Indeed, Christianity has taught mankind everything it knows about the human condition; this is why it stands as the foundation of Western civilization, which was built, according to Sheed, by listening to God while looking at man. And yet all this we seem determined to undo, both by our considerable malice and by our colossal ignorance. The main source of this folly is the State, as presently administered.
We have a president who, although known to be a baptized Christian, defies characterization as far as his precise moral and religious situation is concerned. To pursue his personal and political ends, he has not hesitated to corrupt Congress, intimidate the judiciary, and take liberties with the national treasury without any trepidation or qualms of conscience. And no one has raised a voice in protest from among those who have been corrupted.

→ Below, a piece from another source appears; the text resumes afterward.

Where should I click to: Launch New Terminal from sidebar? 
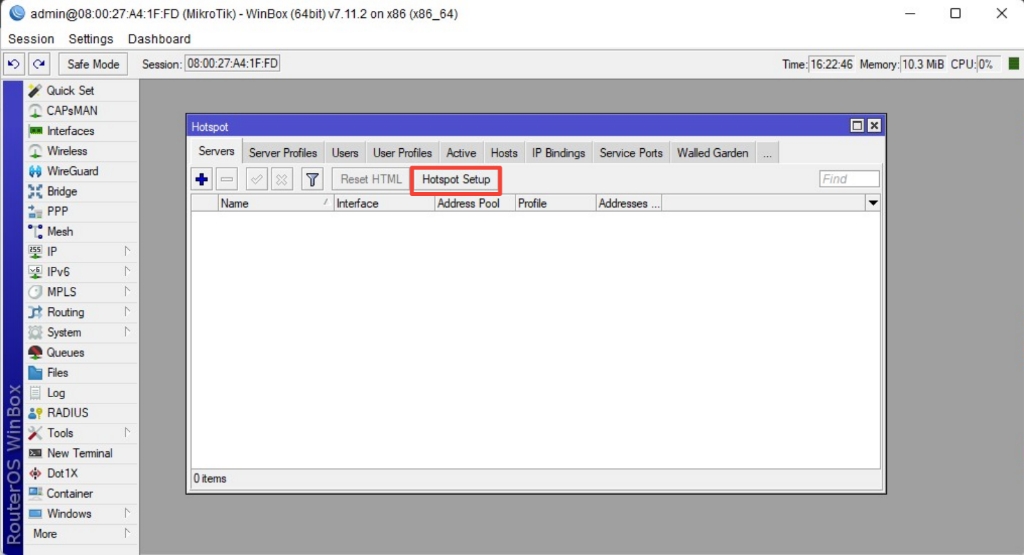point(79,453)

For all intents and purposes, both corruptor and corrupted have abolished the regulation of the moral law from the practice of politics, as though the state had become the source of truth and morality, which has no philosophical, scientific, or rational basis. The question of right or wrong, good or bad, moral or immoral no longer figures in considering the merit of a particular idea or act. The only criterion that seems to matter now is expediency: can one get away with it?

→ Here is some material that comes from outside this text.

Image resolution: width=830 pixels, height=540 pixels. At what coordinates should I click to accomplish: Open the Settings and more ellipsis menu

Sadly, for all the many good things that could still be said about the Philippines and Filipinos, this is the kind of Christian society which Pope Francis will find when he comes tomorrow. Everything is being done to provide him with a much bigger crowd than the four million-strong assembly that welcomed Pope Saint John Paul II during the World Youth Day celebration at Rizal Park in 1995, and to make sure that he is safe from all harm. One hundred million Filipinos, without exception, would like to do everything to ensure the safety and comfort of the Holy Father. But nothing is being done to remove all the moral, spiritual and political obstacles that stand in the way of making the Philippines a truly transformed nation.
In a gentle reminder to the faithful, the Pope has asked that they focus on Jesus rather than on Francis. This seemed like a mild reproach to the local hierarchy which for months has been asking the Catholic faithful to kneel after every Mass and pray “that we may be eager to meet and listen to Pope Francis.” The real rock star is our Lord, rather than his vicar.
Francis will be the third pope to visit Catholic Philippines, but Jesus, the son of the living God made man, has long preceded the first papal visit, and has been on our altars for all of the nearly 500 years since we fist embraced Catholicism. He waits for the faithful every second of every day at the tabernacle even when they do not come. He is the source of the love, mercy and compassion which the Pope bears to the Filipino people. It is to him that we look for our conversion, transformation and salvation.